Trente minutes d’activité physique quotidienne (ministère de l’éducation nationale, 2024)

Ce dispositif contribue à limiter le manque d’activité physique, mais ne réduit pas nécessairement la sédentarité. Les recommandations françaises actualisées en 2016 distinguent clairement ces deux dimensions : les bénéfices d’une pratique régulière d’activité physique ne compensent pas toujours les effets délétères du temps passé assis. Pour être efficaces, les politiques éducatives doivent donc agir à la fois sur l’augmentation du volume d’activité et sur la réduction des périodes prolongées d’immobilité. La mission flash sur l’activité physique et sportive et la prévention de l’obésité en milieu scolaire d’avril 2025 a réaffirmé l’urgence d’une politique éducative généralisée.

Dans ce contexte, les pauses actives sont présentées comme un moyen complémentaire : elles doivent améliorer la concentration et la mémorisation, réduisent l’agitation pour faciliter la gestion des comportements et le climat scolaire.

Les pauses actives ne peuvent être des activités isolées du reste des apprentissages, elles sont partie prenante d’une éducation intégrale, qui prend en compte non seulement la tête (l’intellect), mais aussi le corps (mouvement, coordination) et le cœur (gestion des émotions). Une vision théorisée par le pédagogue libertaire Paul Robin au milieu du XIXe siècle et qui pourrait être reprise par l’école publique laïque.

Une révolution dans notre rapport au temps

Comme le précise le rapport de la convention citoyenne sur les temps de l’enfant de novembre 2025, les journées des élèves doivent être repensées dans leur globalité, en rééquilibrant sollicitations intellectuelles, besoins physiques et temps de repos.

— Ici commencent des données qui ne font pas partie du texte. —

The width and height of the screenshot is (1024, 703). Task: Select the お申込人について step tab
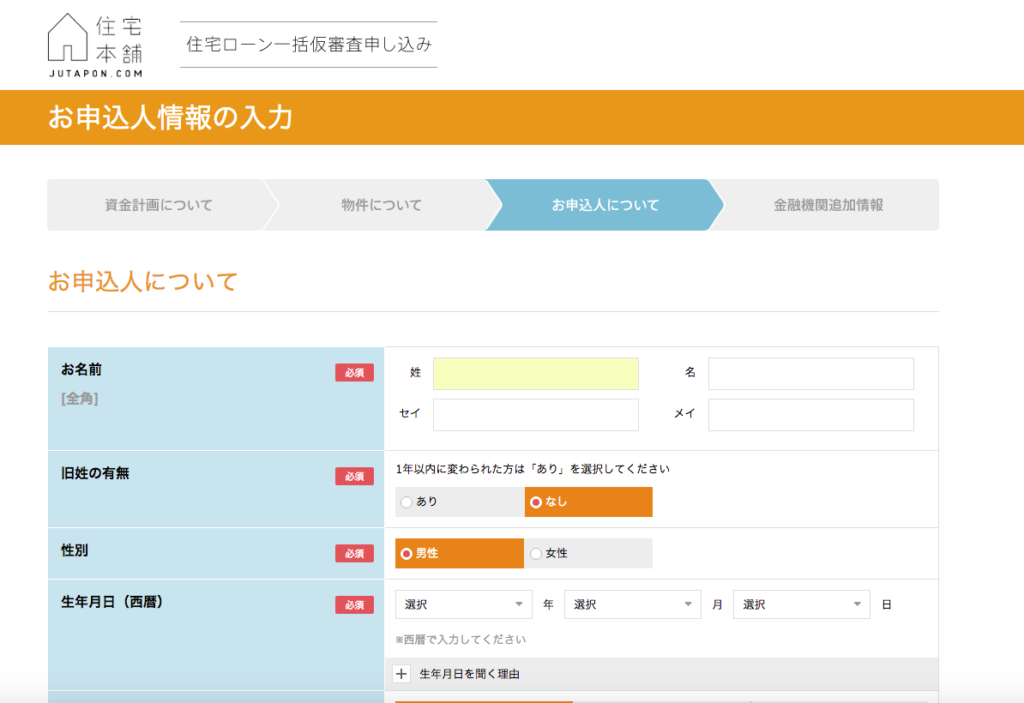coord(605,205)
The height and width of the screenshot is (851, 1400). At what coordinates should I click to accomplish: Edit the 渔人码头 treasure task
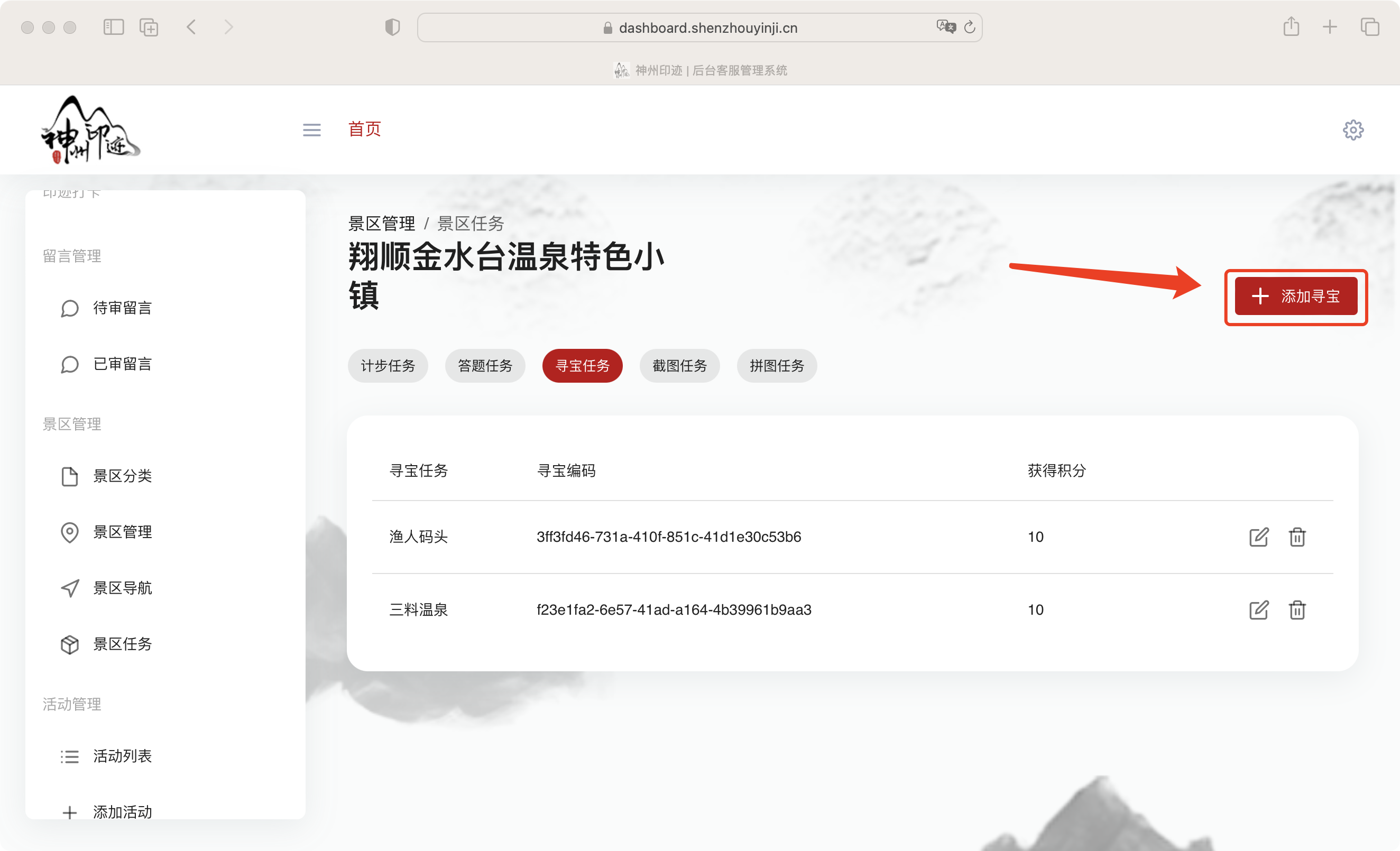pos(1258,537)
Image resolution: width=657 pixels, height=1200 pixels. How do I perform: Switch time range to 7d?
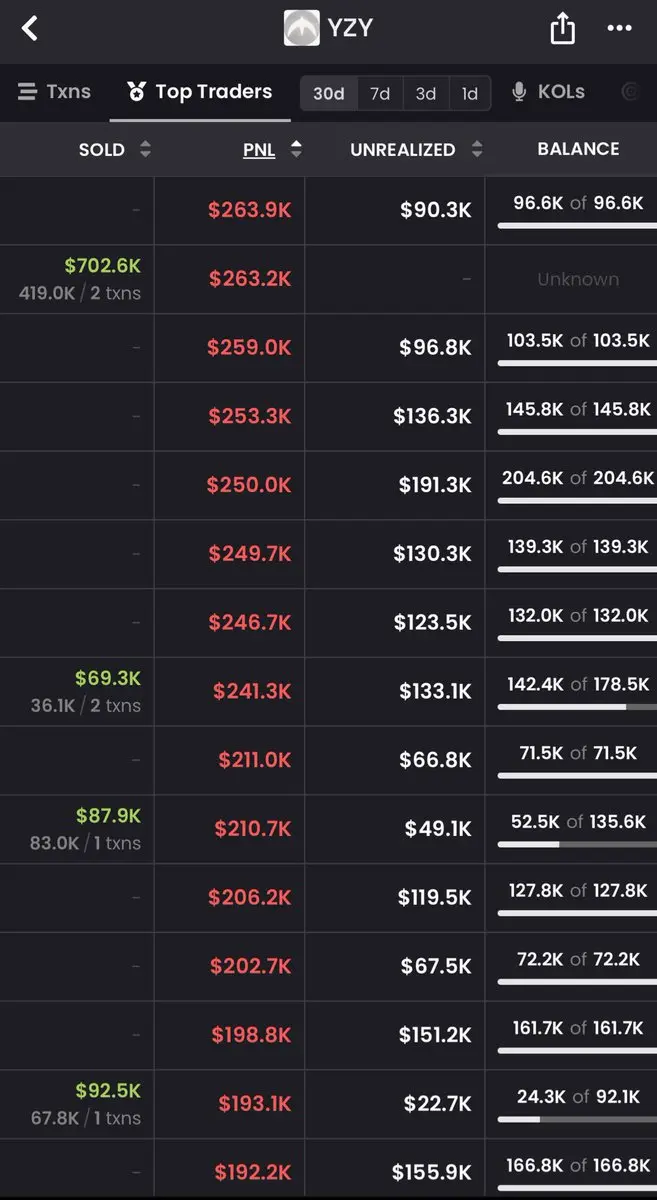coord(380,93)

Intégrer les pauses actives dans les routines quotidiennes ne relève pas d’un gadget, mais d’une transformation profonde de nos manières de travailler et d’apprendre. Elles réintroduisent le rythme, la respiration et le mouvement comme conditions de toute activité intellectuelle. Une question déjà bien étudiée à l’université ou dans le monde professionnel où les pauses actives se développent.


À lire aussi : Bouger pour mieux apprendre : Comment lutter contre la sédentarité à l’école


Avec les pauses destinées au silence, à la rêverie ou au repos, elles dessinent une véritable écologie du temps, plus respectueuse des besoins humains.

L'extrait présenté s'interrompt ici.